Specifying initial capacity sounds great in theory, but what does it mean in practice?
N elements on each cpu or evenly distributed across all?

> 
> > In addition to current-cpu vs on-all-cpu question above...
> > Will prefill() helper just do irq_work ?
> > If so then it doesn't help nmi and irq-disabled progs at all.
> > prefill helper working asynchronously doesn't guarantee availability of objects
> > later to the program.
> > prefill() becomes a hint and probably useless as such.
> 
> Agreed.
> 
> > So it should probably be synchronous and fail when in-nmi or in-irq?
> > But bpf prog cannot know its context, so only safe synchronous prefill()
> > would be out of sleepable progs.
> 
> Initial maps capacity would've come from the syscall, so the program itself would not
> contain a prefill() call. 
> 
> We covered this in our initial discussions - I also think that requiring every
> perf_event program to setup a uprobe or syscall program to fill the object pool
> (internal or external) is also a bad design.

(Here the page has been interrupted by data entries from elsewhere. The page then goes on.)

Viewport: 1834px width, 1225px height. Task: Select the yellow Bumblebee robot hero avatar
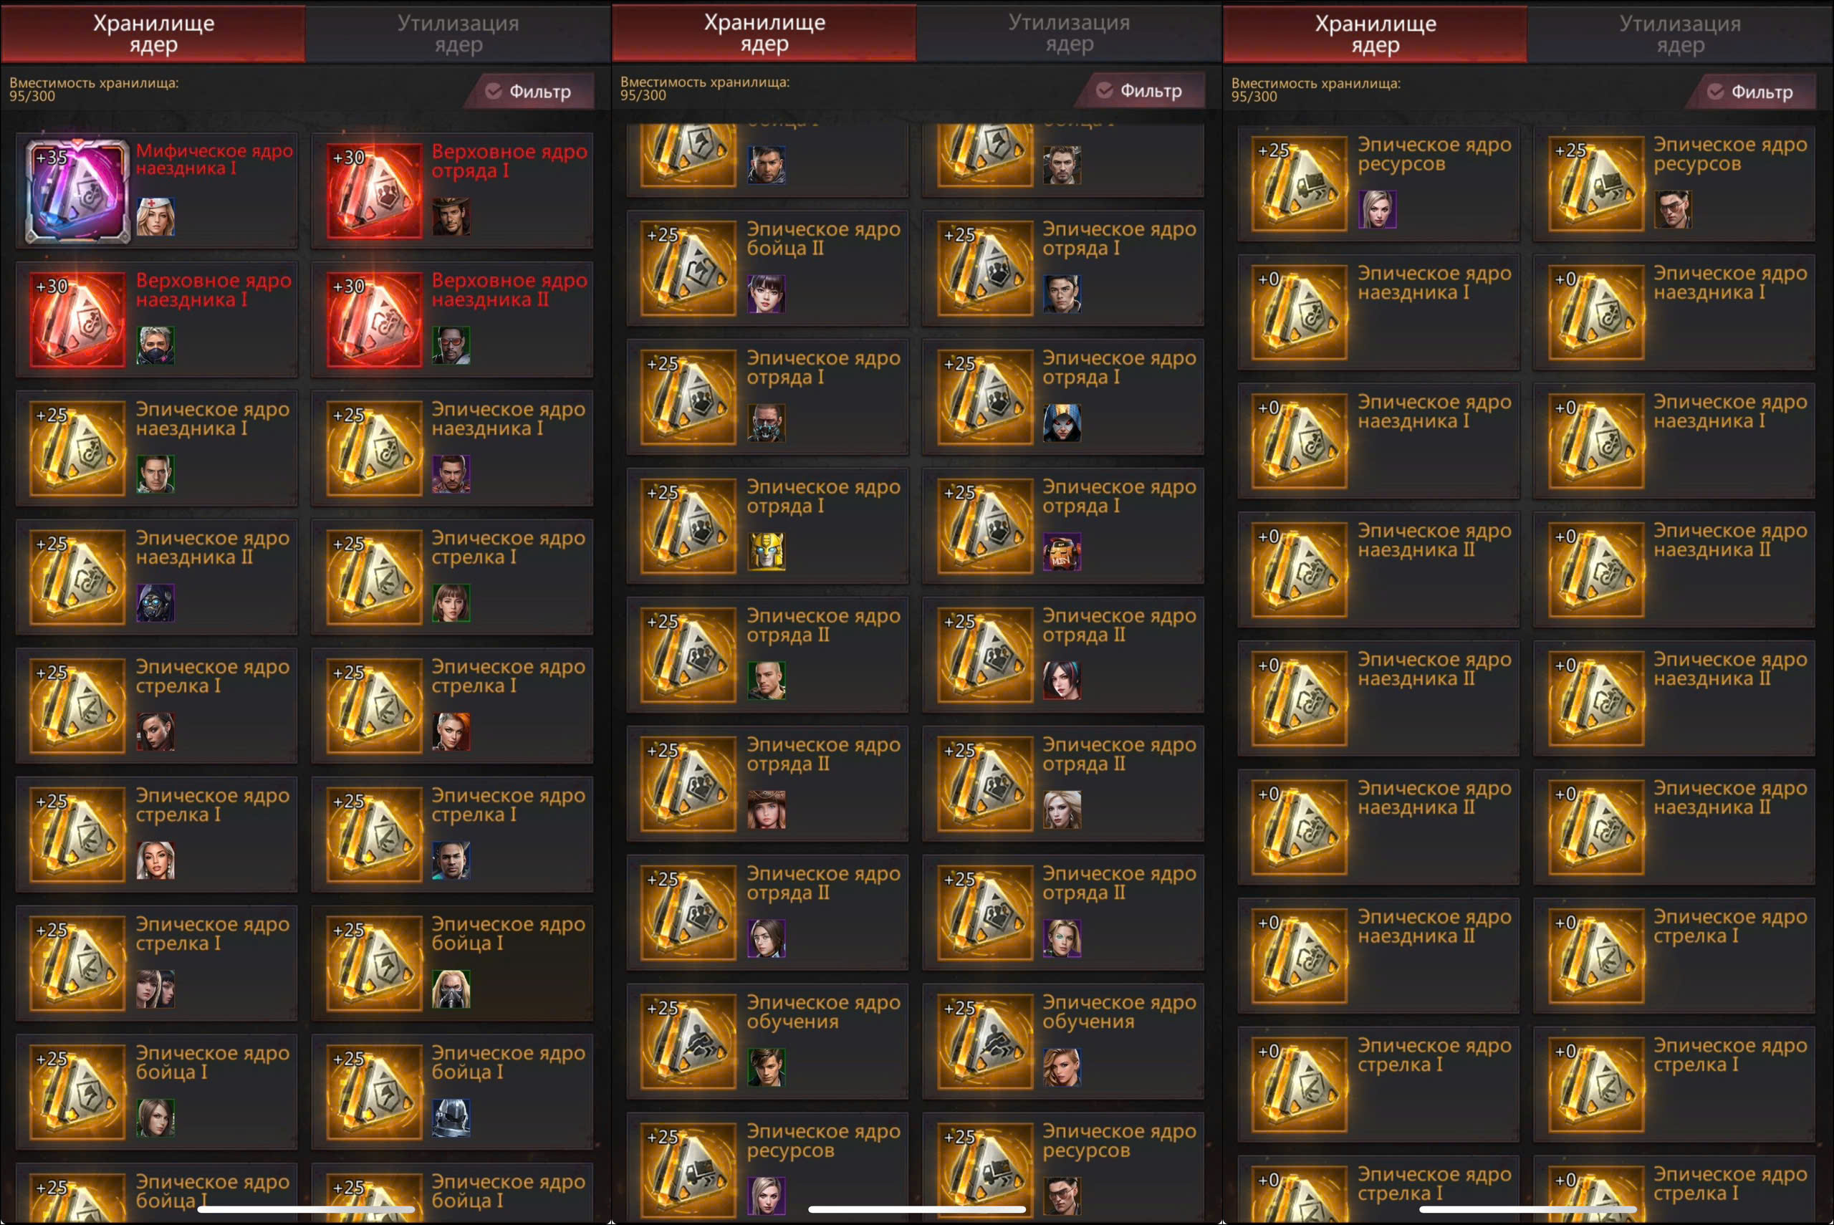[x=766, y=552]
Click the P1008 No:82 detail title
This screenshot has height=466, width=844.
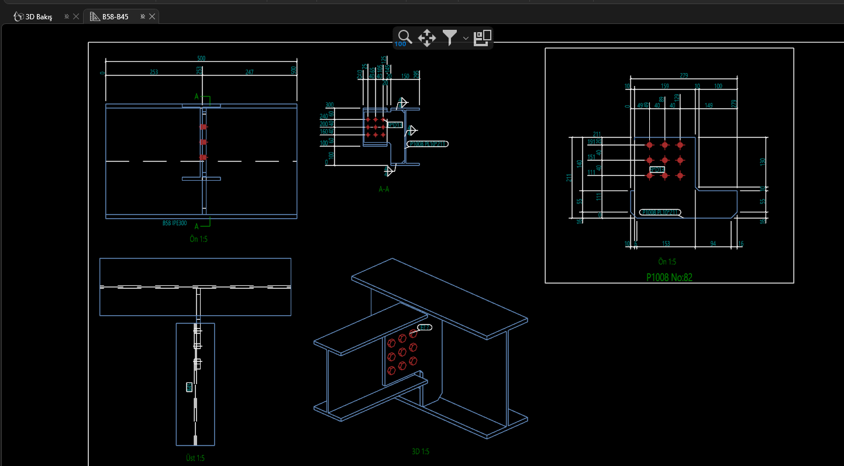(669, 277)
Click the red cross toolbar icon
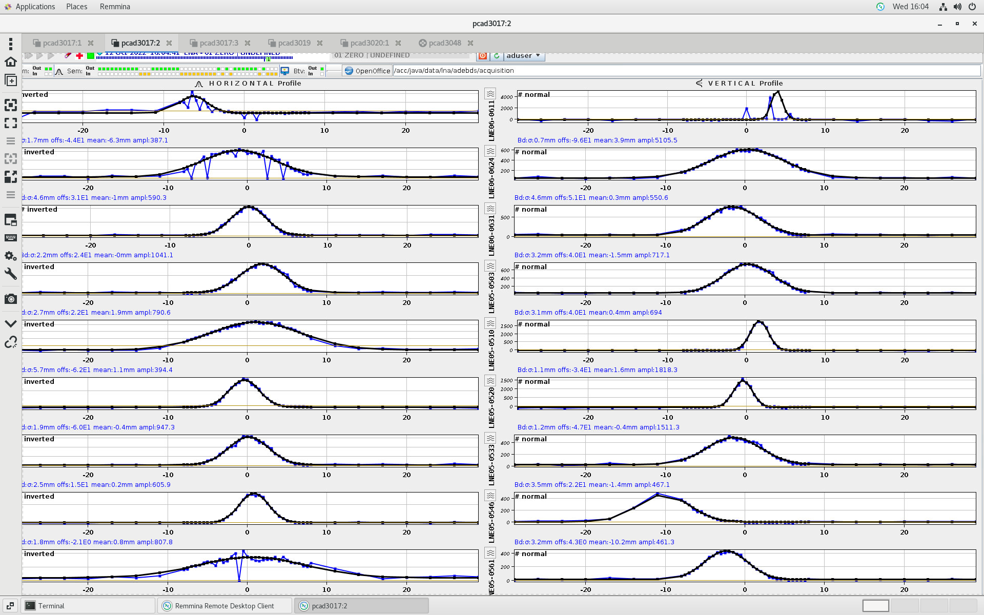Screen dimensions: 984x615 (x=79, y=56)
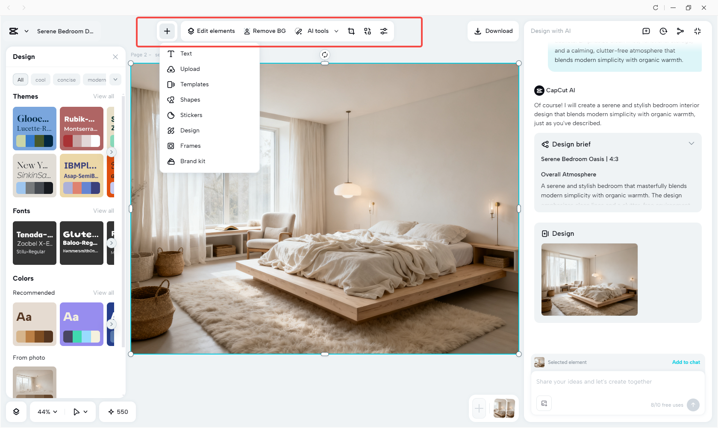
Task: Collapse the Design brief section
Action: point(692,143)
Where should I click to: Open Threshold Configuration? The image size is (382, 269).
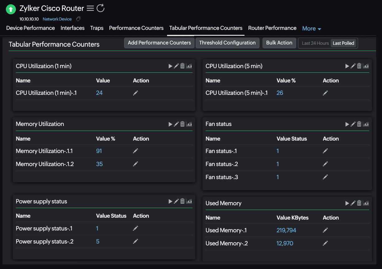pos(227,43)
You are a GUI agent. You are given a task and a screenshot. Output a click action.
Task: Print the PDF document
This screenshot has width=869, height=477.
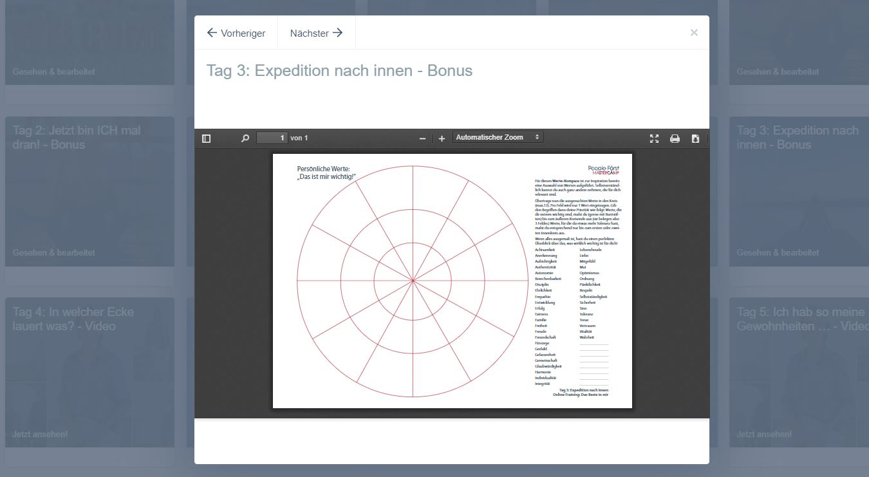[675, 138]
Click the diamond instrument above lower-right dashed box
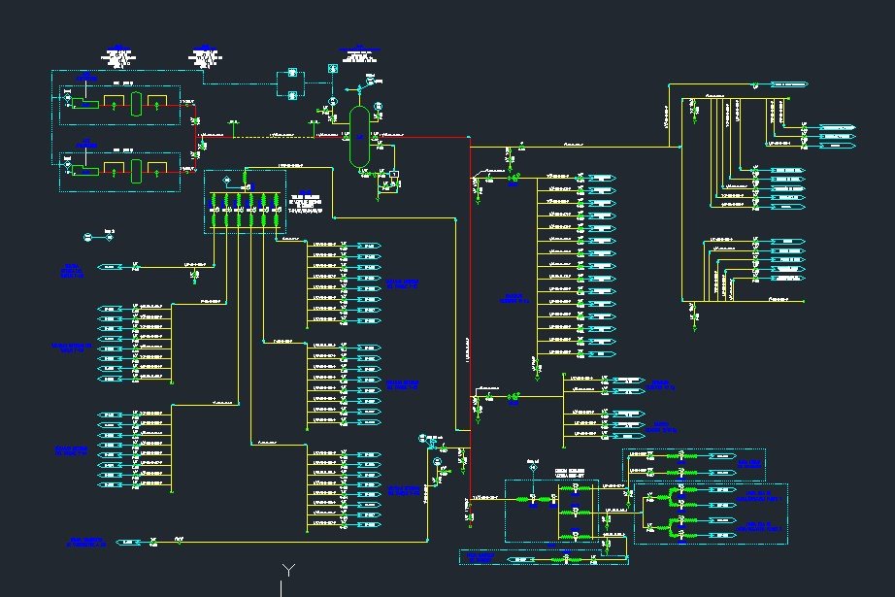 [x=532, y=468]
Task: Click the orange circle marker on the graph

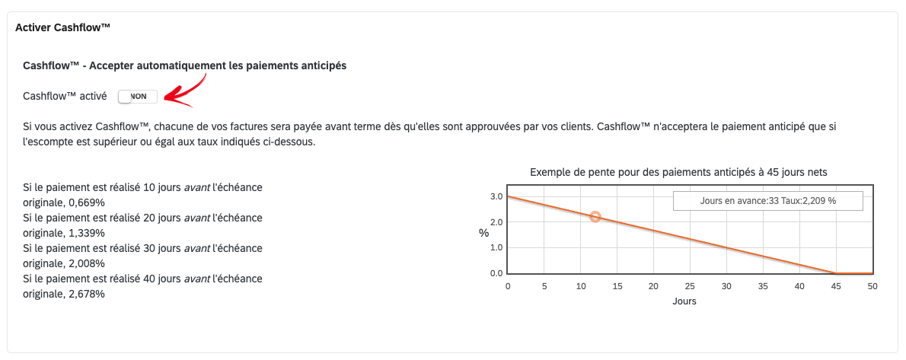Action: pos(595,217)
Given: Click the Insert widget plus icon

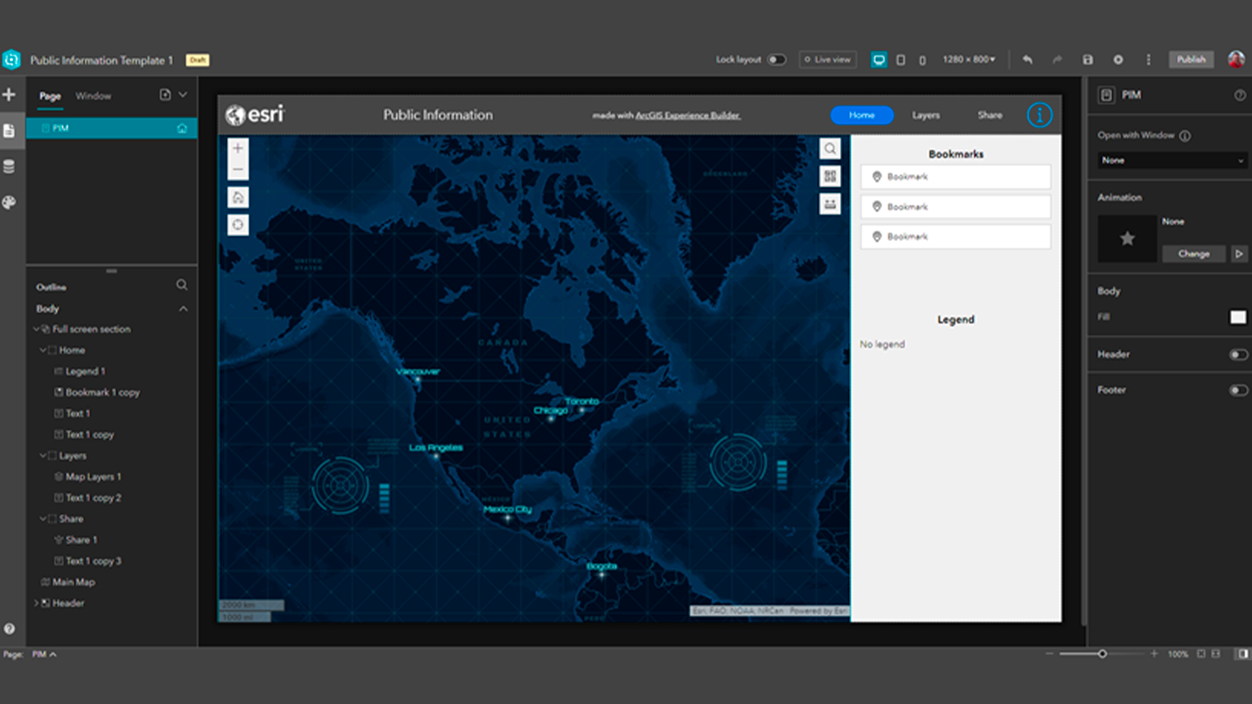Looking at the screenshot, I should (x=9, y=95).
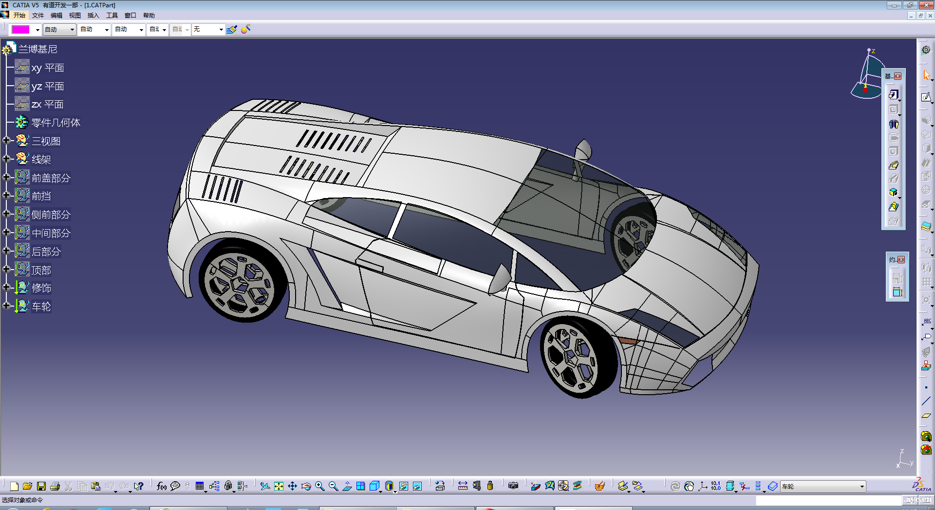Open the 插入 menu
Image resolution: width=935 pixels, height=510 pixels.
[93, 16]
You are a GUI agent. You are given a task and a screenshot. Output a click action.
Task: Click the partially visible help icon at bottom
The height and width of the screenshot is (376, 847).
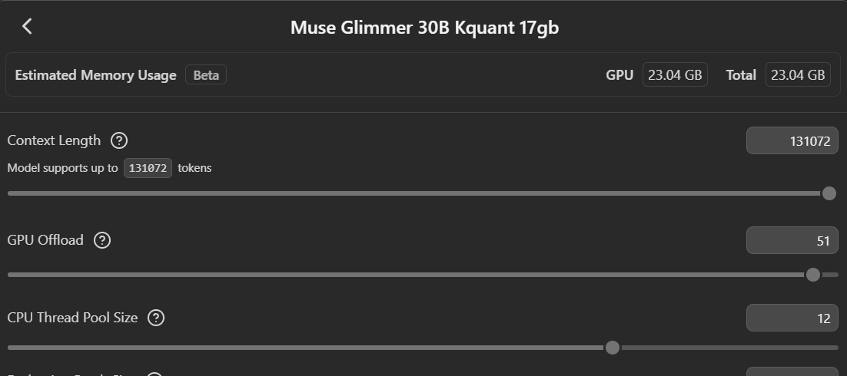pos(154,374)
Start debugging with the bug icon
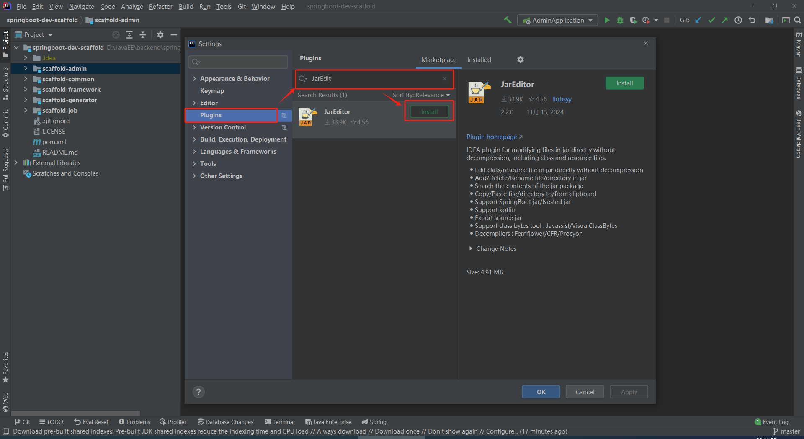804x439 pixels. coord(620,20)
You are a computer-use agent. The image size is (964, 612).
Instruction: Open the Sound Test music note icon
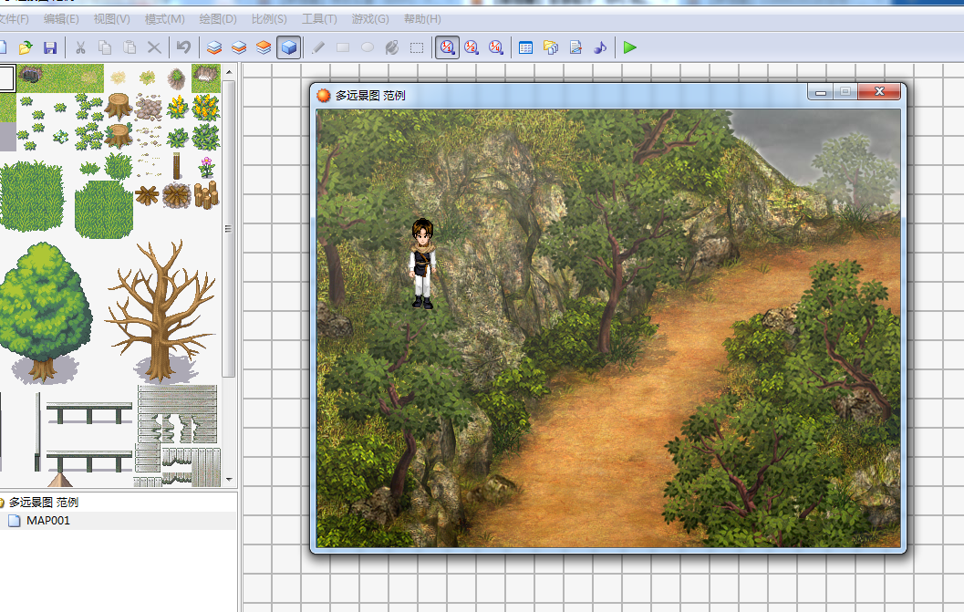pos(600,47)
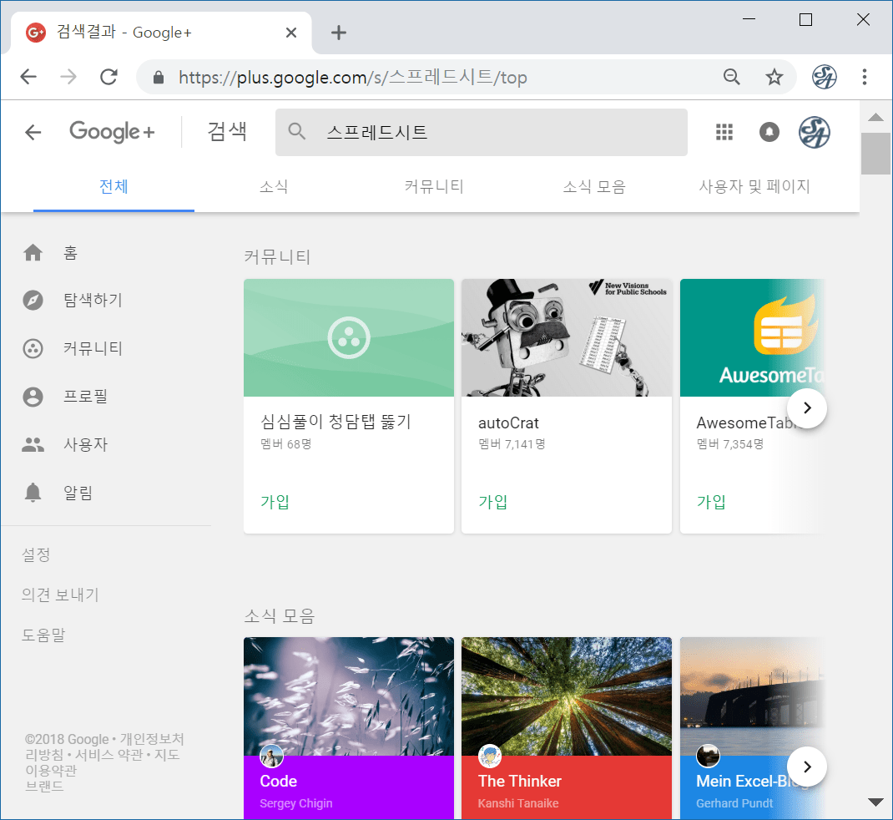Click the Google apps grid icon
This screenshot has height=820, width=893.
(x=724, y=132)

right. we did. prefill from user space makes sense.

> If we're going for a global allocator, I suppose we could encode these requirements
> in BTF and satisfy them on program load? .alloc map with some predefined names or
> something?

ohh. When I was saying 'global allocator' I meant an allocator that is not exposed
to bpf progs at all. It's just there for all programs. It has hidden watermarks
and prefill for it doesn't make sense. Pretty much kmalloc equivalent.

> > 
> > > > In both cases these lists will have to do irq_work and refill
> > > > out of global slabs.
> > > 
> > > If a tracing program needs irq_work to refill, then hasn't the API already failed the
> > > program writer? I'd have to remind myself how irq_work actually works but given that
> > > it's a soft/hardirq, an nmi program can trivially exhaust the entire allocator before
> > > irq_work has a chance to refill it. I don't see how you'd write reliable programs
> > > this way.
> > 
> > The only way nmi-prog can guarantee availability if it allocates and reserves
> > objects in a different non-nmi program.
> > If everything runs in nmi there is nothing can be done.
> 
> See above, we were using the map load syscall to satisfy this before. We could
> probably do the same here but it's just documenting requirements as opposed to also
> introducing ownership/lifetime problems.
> 
> > 
> > > > 
> > > > > Besides, if we punt the freelists to bpf, then we get absolutely no control over the
> > > > > memory usage, which is strictly worse for us (and worse developer experience on top).
> > > > 
> > > > I don't understand this point.
> > > > All allocations are still coming out of bpf_mem_alloc.
> > > > We can have debug mode with memleak support and other debug
> > > > mechanisms.
> > > 
> > > I mostly mean accounting here. If we segment the allocated objects by finer-grained
> > > allocators, we can attribute them to individual programs better. But, I agree, this
> > > can be implemented in other ways, it can just be counts/tables on bpf_prog.
> > 
> > mem accounting is the whole different, huge and largely unsovled topic.
> > The thread about memcg and bpf is still ongoing.
> > The fine-grained bpf_mem_alloc isn't going to magically solve it.
> > 
> > > > 
> > > > What is 'freelist determinism' ?
> > > 
> > > The property that prefill keeps all objects on the freelist, so the following
> > > sequence doesn't observe allocation failures:
> > > 
> > > bpf_mem_prefill(1000, struct foo);
> > > run_1000_times { alloc(struct foo); }
> > > run_1000_times { free(struct foo); }
> > > run_1000_times { alloc(struct foo); }
> > > alloc(struct foo) // this can observe a failure
> > 
> > we cannot evalute the above until we answer current-cpu vs on-all-cpus question
> > and whether bpf_mem_prefill is sync or async.
> > 
> > I still think designing prefill and guaranteed availability is out of scope
> > of allocator.
> 
> It was in the maps design on purpose though, I need it for deferred work to be useful
> (remember that build id EFAULT thread? only way to fix it for good requires that work
> submission never fails, which needs allocations from nmi to never fail).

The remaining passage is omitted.